Tuesday, April 27, 2010

Temple Tree of Sagarapura: a symbolic reminiscence of the brutal ethnic cleansing programme of Eelamists.


A Temple tree adorned with full of white hued flowers gives the beholder pleasing and serene feelings making him spell bound for a moment. The heavenly fragrance of the flowers of the tree is also equally pleasing.  The particular tree in the picture, however beautiful it might be, silently tells us a very sad story reminding us a tragic incident that took place over two decades ago. The tree is in the village called Sagarapura located 45 KMs northwards of Trincomalee on Trincomalee –Pulmudya road.  (About 05 KMs from Kusalaveli (Kuchchaveli).
This village is just one of the unfortunate hundreds of Sinhala villages in North and East that became the victim of brutal ethnic cleansing programme carried out by the LTTE. The fateful day of 6th of October 1987, twenty seven unfortunate Sinhalese people including women and children were shot and hacked to death. Those who reached to the scene of mayhem in the following day morning only saw highly mutilated and burnt dead bodies. 

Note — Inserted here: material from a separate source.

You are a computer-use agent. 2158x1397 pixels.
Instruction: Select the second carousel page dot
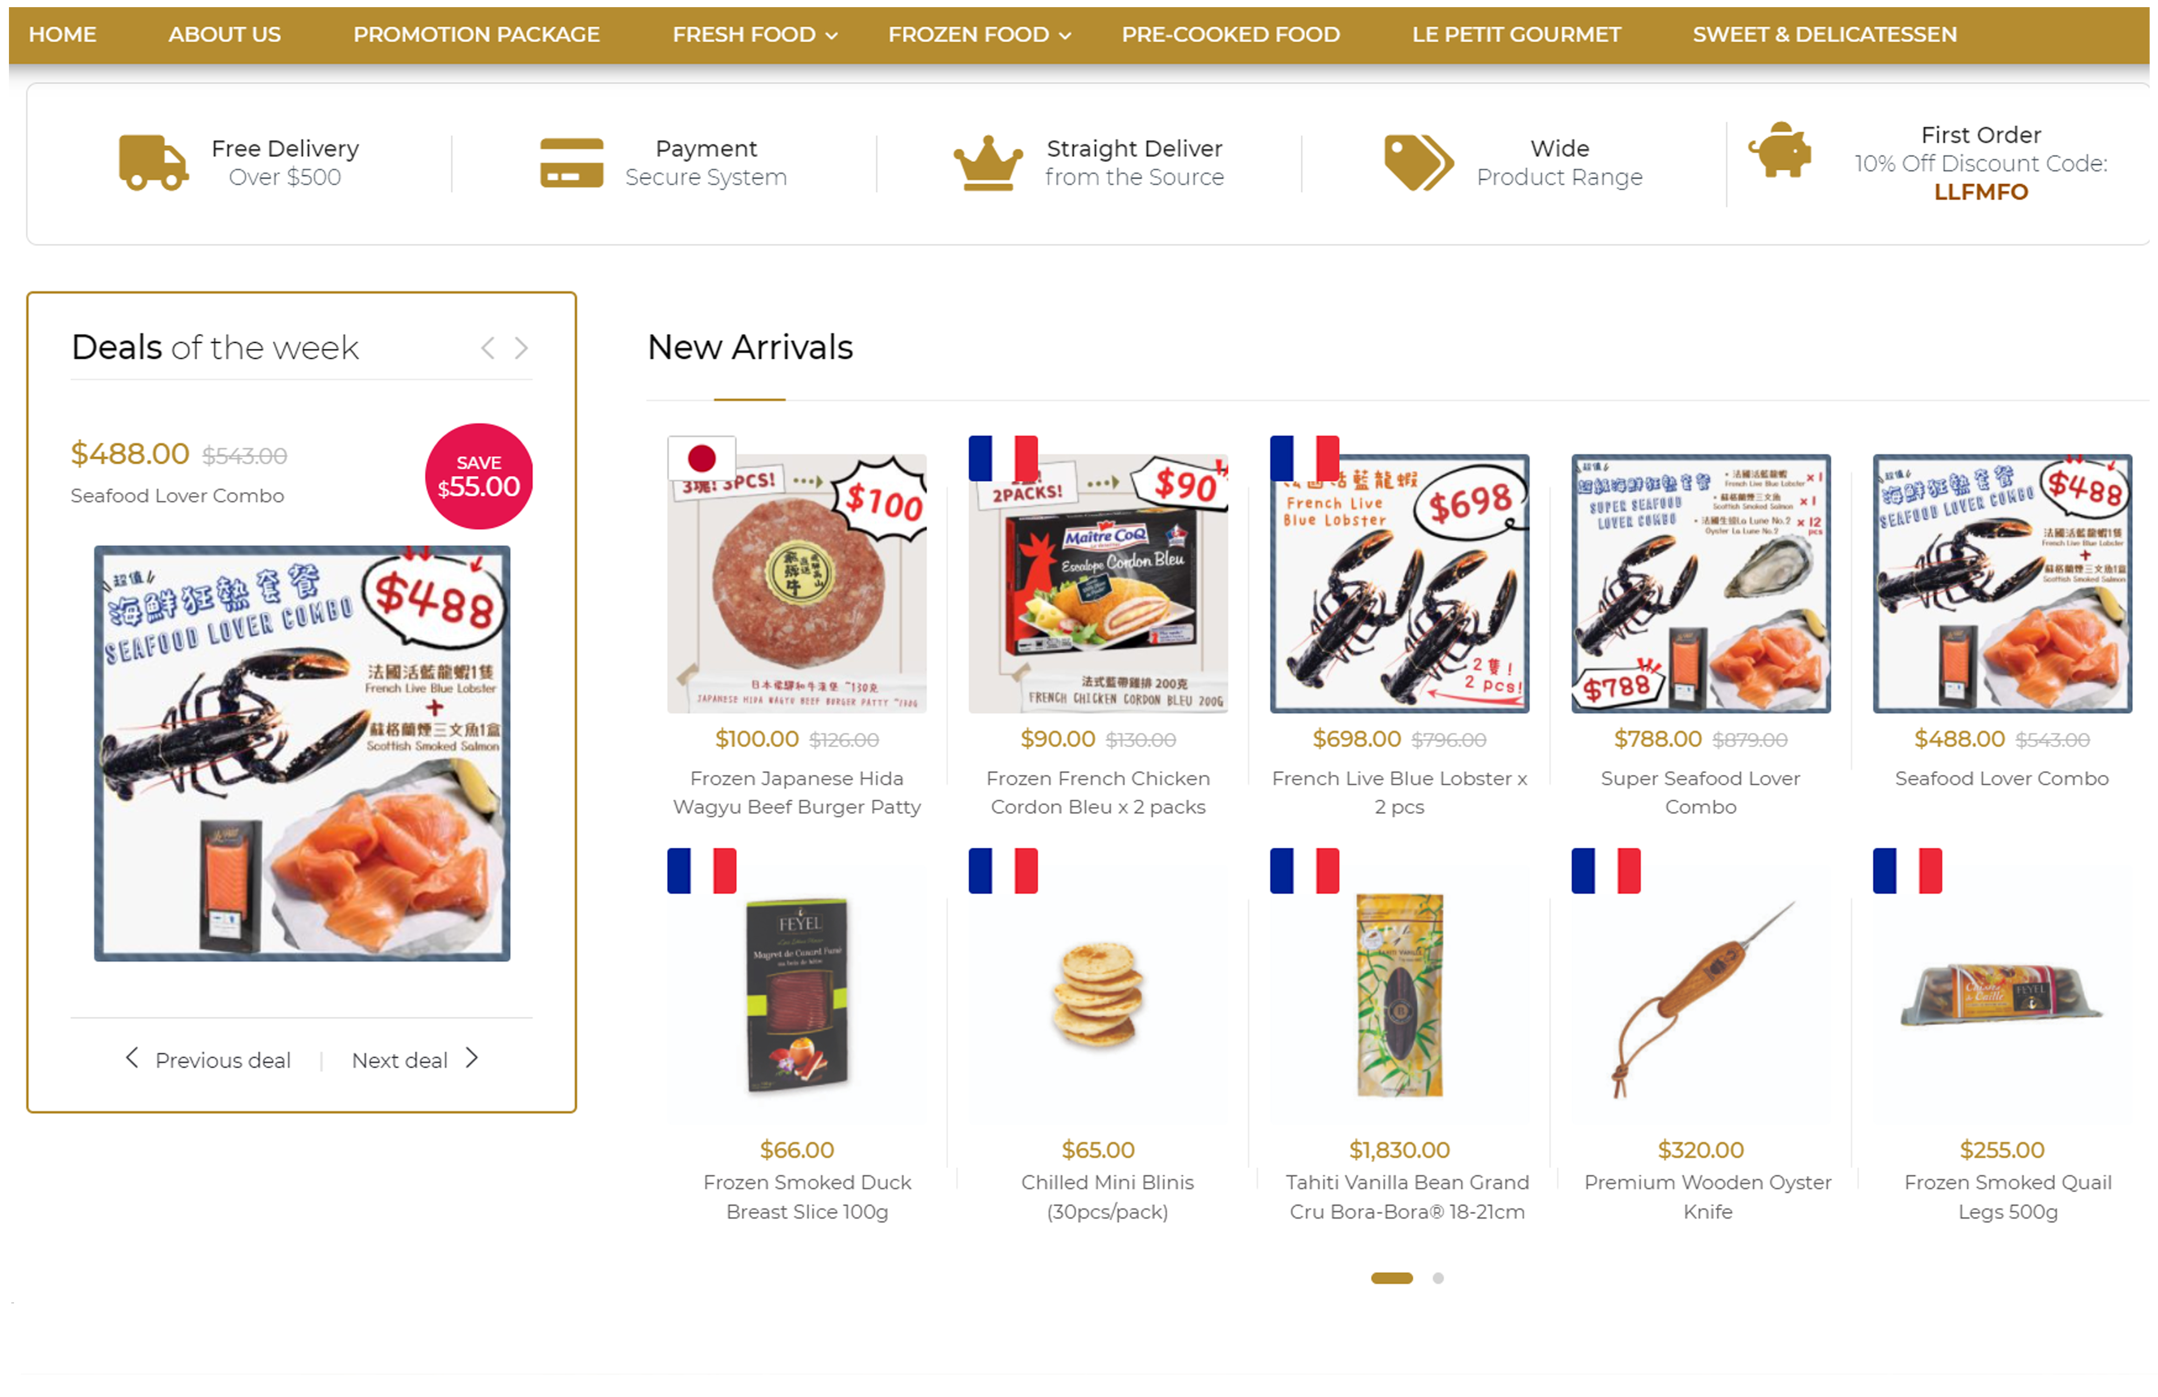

This tree stands in the place where the burnt bodies of 08 members of an entire family were buried who had been hacked to death. The tree was later planted in the memory of those dead family members by their relatives. Sagrapura was a flourishing village with 300 families before the mass scale ethnic cleansing programme of the LTTE was started. Another Sinhala village named Kallarawa in Yan Oya basin located about further 15 km north of Sagrapura had also been the victim of constant harassment of LTTE culminating 48 people being hacked to death in 1990. After the massacre Sagrapura was abandoned by the villagers. The tree has become a monument signifying the furry unleashed by the Eelamists poisoned by mythical Eelam homeland fantasy.
Ancient Sinhalese villages in Yan Oya basin have been a throne in the flesh of the Eelamists as the strategic location of the villages disproves the bogus Eelam theory. So the Yan Oya Sinhala villages had to bear the brunt of the ethnic cleansing programmes of the Eelamists.  
The only way to pay the homage to those unfortunate souls would be to resettle  thousands of Sinhalese who fled their ancient villages after spate of massacres in the North and East. The government should pay the same degree of enthusiasm and the effort that it shows in resettling the Tamil and Muslim villagers in resettling the Sinhalese too. Otherwise, it would be a great betrayal to those who scarified their lives in thousands to create an environment where every community can live peacefully in any part of the country. It will equally be a great betrayal for the brave Sinhalese who opted to live in their ancient villages despite ever persistent danger of being hacked to death at any moment.